Danish sentences with old spelling (and even more with old capitalization)

I’ve been reviewing some Danish sentences, and, of those that come from Project Gutenberg, a lot of them contain words that are spelled differently now from how they were spelled back when they got written. Which means there’s plenty of sentences I have to reject. And there’s two issues I’m noticing a lot: one is that words that are nowadays spelled with the letter å have two a’s instead (for example, “så” is written “saa”), the other is all nouns being capitalized (I might have let a few sentences with that get through, I hope that doesn’t cause too much trouble. I’m pretty sure a lot of speech recognition tools ignore capitalization anyway, and if it’s the first word in the text that’s capitalized, then I let that through, but what should I do? Reject everything with old spelling or old capitalization? Reject old spelling but not old capitalization? Leave some sentences neither accepted or rejected? I don’t remember exactly when the spelling changed, but the capitalization thing seems to happen to a lot of sentences from that source, if not all of them. It would be nice if it were possible to fix the sentences so that they can be used.

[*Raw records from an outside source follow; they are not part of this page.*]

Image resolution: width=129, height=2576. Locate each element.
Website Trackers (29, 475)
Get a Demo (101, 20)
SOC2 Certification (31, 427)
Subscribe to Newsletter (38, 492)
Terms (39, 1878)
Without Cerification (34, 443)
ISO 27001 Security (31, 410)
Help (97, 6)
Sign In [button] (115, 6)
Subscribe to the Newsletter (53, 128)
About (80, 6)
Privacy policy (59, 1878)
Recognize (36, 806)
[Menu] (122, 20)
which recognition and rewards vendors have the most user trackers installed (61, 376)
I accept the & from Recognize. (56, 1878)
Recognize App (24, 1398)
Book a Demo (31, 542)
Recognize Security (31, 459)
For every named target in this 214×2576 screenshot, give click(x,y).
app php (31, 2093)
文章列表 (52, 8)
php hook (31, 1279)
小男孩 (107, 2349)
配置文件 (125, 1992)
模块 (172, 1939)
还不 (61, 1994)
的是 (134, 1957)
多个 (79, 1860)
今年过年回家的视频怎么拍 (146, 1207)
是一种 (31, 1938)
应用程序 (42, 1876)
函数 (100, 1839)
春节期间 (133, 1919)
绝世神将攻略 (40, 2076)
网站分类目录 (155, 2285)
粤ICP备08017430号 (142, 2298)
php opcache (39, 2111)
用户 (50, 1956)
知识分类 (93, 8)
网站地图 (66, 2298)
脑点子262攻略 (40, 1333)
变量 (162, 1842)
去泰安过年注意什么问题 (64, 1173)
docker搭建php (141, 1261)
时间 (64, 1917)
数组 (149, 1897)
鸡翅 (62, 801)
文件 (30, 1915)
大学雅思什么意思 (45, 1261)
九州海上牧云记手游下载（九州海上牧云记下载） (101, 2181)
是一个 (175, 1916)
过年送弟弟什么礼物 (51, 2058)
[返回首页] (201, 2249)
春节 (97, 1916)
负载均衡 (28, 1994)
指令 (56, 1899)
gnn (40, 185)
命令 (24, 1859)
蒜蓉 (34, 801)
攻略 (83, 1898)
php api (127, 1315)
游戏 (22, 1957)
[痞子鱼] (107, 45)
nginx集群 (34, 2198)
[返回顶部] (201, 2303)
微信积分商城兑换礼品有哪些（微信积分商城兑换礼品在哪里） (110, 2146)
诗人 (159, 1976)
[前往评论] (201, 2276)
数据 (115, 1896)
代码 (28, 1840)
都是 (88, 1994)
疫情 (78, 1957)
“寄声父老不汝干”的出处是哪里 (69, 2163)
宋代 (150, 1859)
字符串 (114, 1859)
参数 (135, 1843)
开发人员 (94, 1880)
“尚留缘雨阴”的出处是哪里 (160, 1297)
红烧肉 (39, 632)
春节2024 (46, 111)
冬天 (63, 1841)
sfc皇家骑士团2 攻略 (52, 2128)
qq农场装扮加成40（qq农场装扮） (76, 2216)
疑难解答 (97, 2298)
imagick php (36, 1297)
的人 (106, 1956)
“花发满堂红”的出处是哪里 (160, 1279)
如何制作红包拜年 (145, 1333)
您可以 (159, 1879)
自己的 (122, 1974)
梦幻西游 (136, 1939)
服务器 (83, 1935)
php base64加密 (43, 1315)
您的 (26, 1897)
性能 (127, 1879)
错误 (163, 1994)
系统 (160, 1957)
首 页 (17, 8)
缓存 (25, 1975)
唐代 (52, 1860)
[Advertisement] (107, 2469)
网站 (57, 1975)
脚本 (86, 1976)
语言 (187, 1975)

It might be possible to get most of the double a’s fixed by find-replacing aa with å. As for the capitalization, there are some words (such as “en” and “et”) that are much more likely to appear before common nouns (which aren’t capitalized anymore) than before proper nouns (which still start with a capital letter nowadays), and some words (“Herr” seems to be pretty common in these sentences, but “Fru”, “Frøken”, “Hr.”, “Fr.” and “Frk.” might also appear) that are usually followed by proper nouns, which are also capitalized nowadays.

Thanks for getting in touch! :slight_smile: Could you report this issue on the sentence collector issues page? https://github.com/Common-Voice/sentence-collector/issues

Thanks! I found that page before you replied, and there was another issue about a lot of words misspelled in another language, Punjabi. And I wrote a comment under it, mentioning that a lot of Danish sentence had a lot of misspelled words too. Is that enough or should I add the Danish thing as a separate issue?

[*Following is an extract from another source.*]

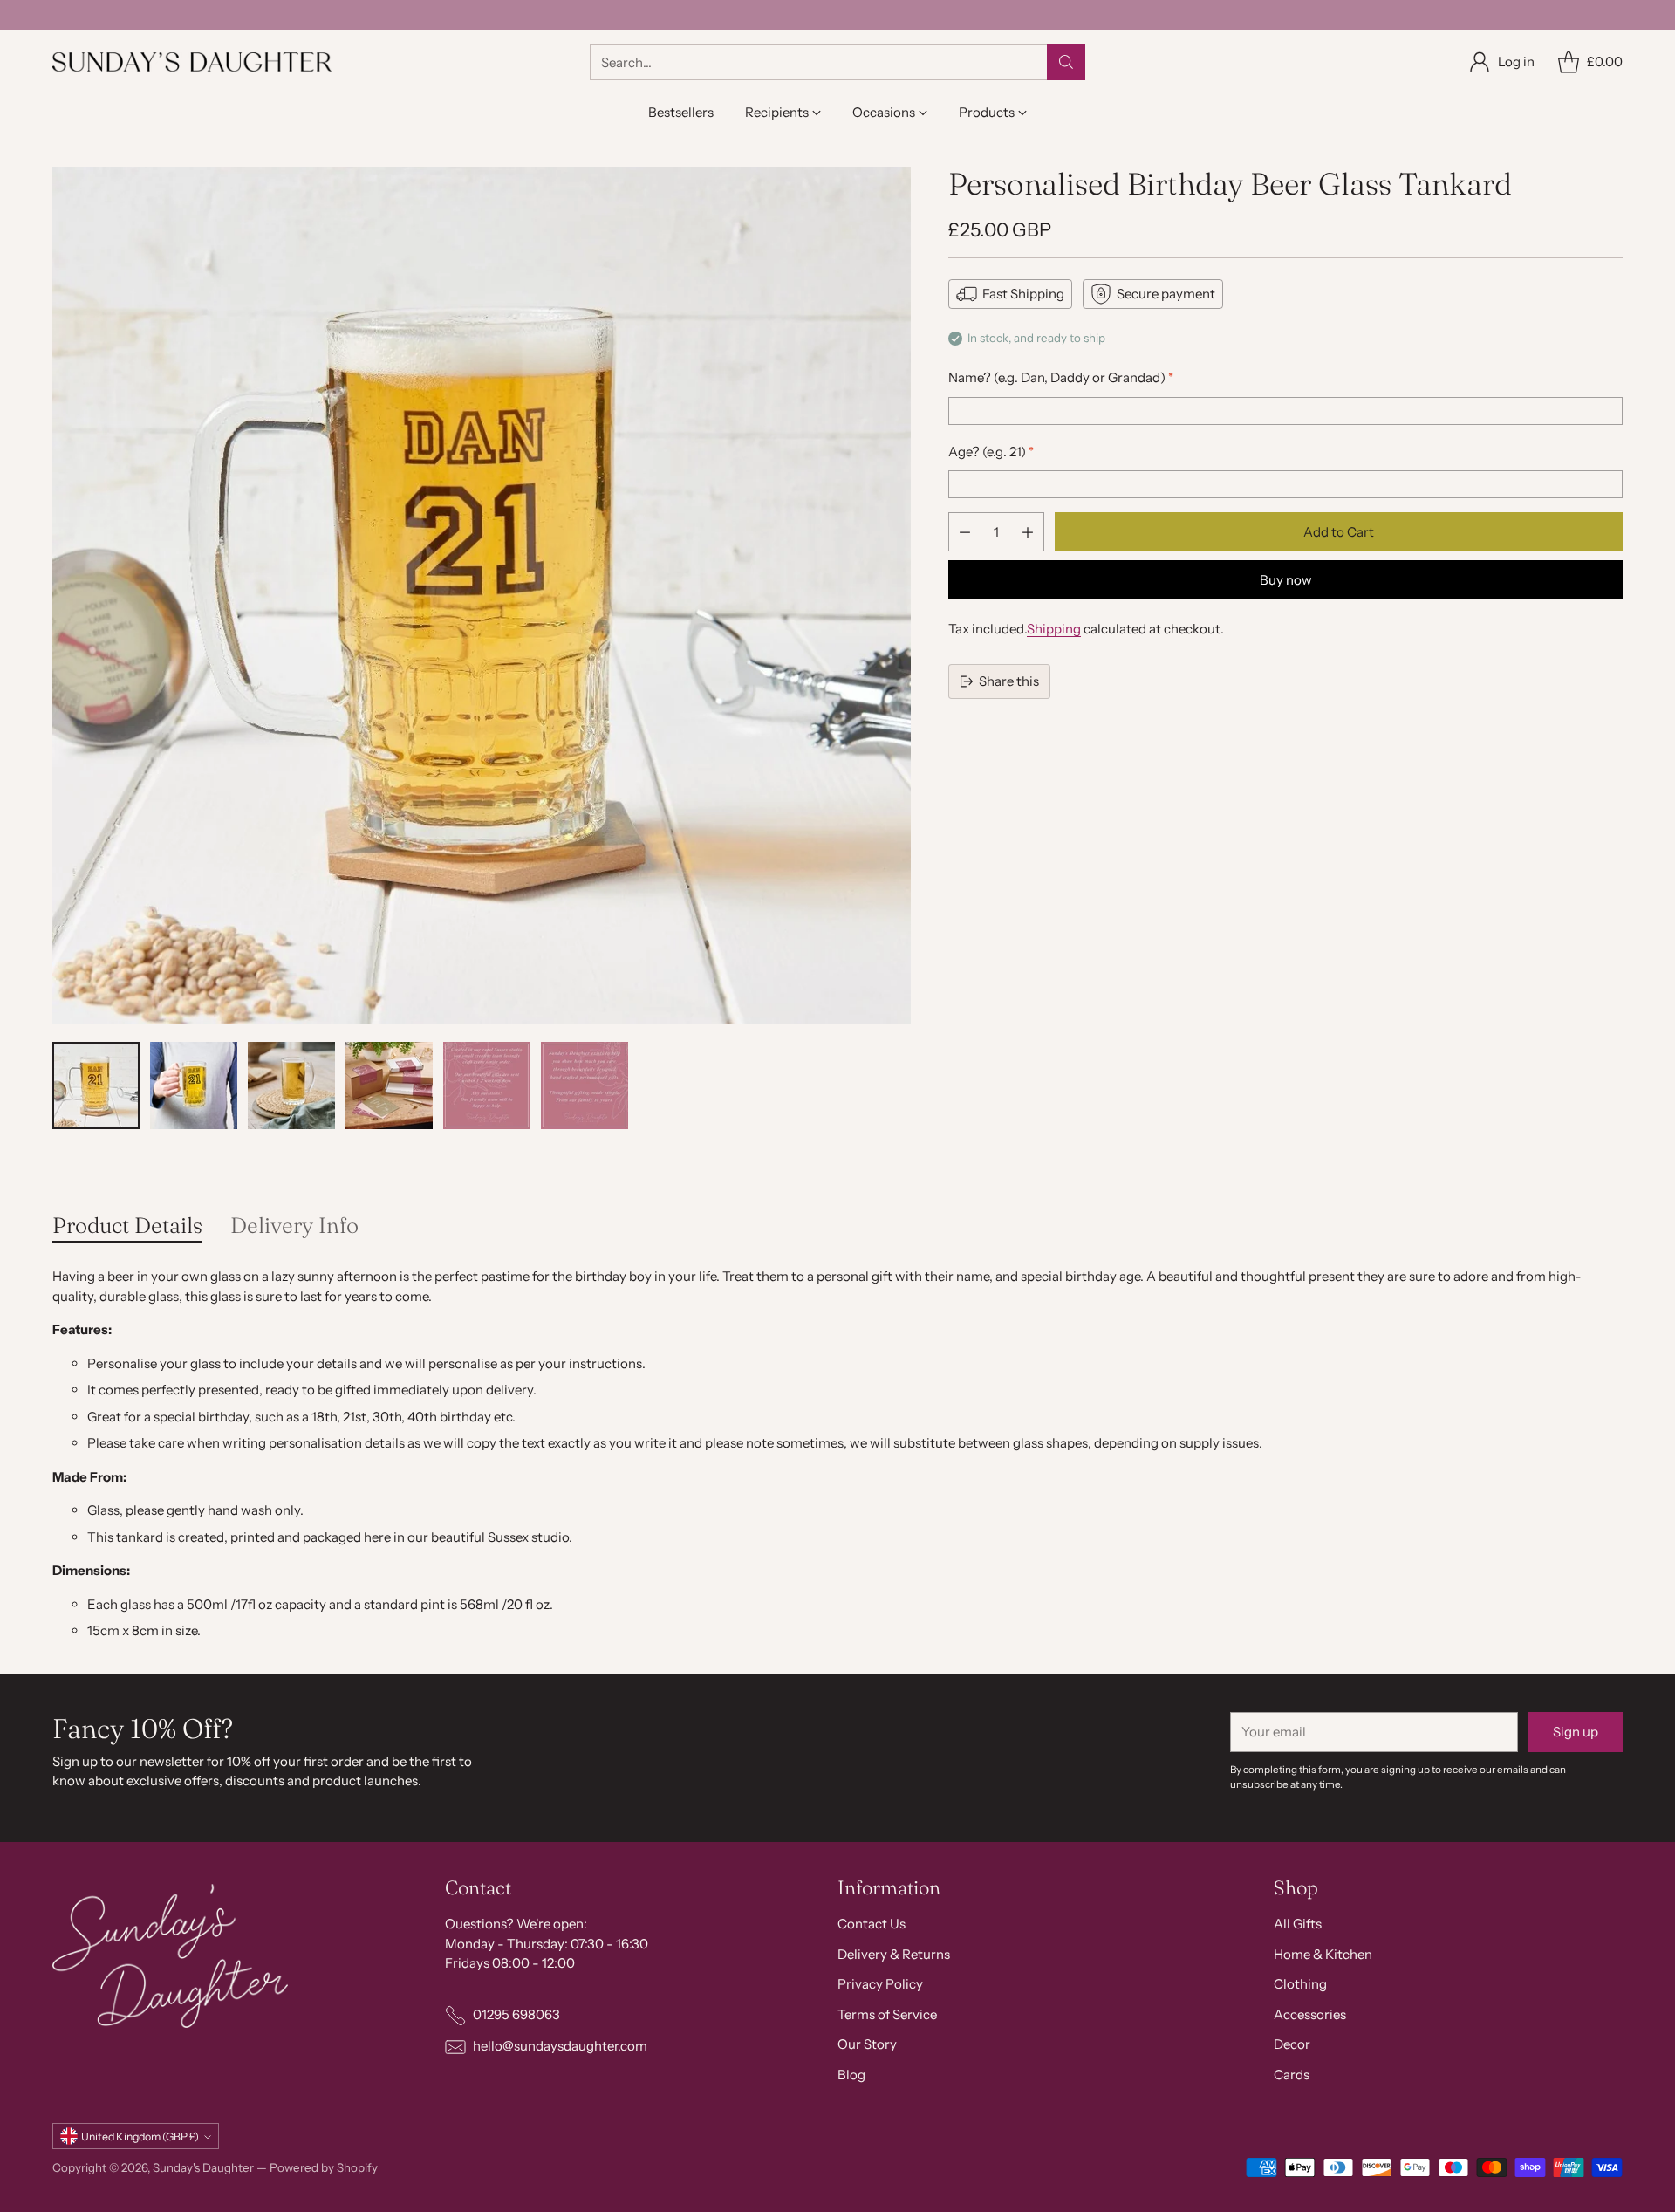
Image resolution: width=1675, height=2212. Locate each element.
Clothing (1300, 1984)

The other issue was https://github.com/common-voice/sentence-collector/issues/317 , and it says my comment on it seems is from the 27th of January 2021, while all other comments on that issue seem to be from the 16th of August 2020.

Yeah, it’s better to start a new issue. That issue is marked as “Waiting for feedback from the reporter” so probably won’t get checked until there is further information about that.

Thanks! I’ve done that now. The new issue is https://github.com/common-voice/sentence-collector/issues/411 " Lots of Danish sentences have spelling and capitalization mistakes because they were written more than 80 years ago".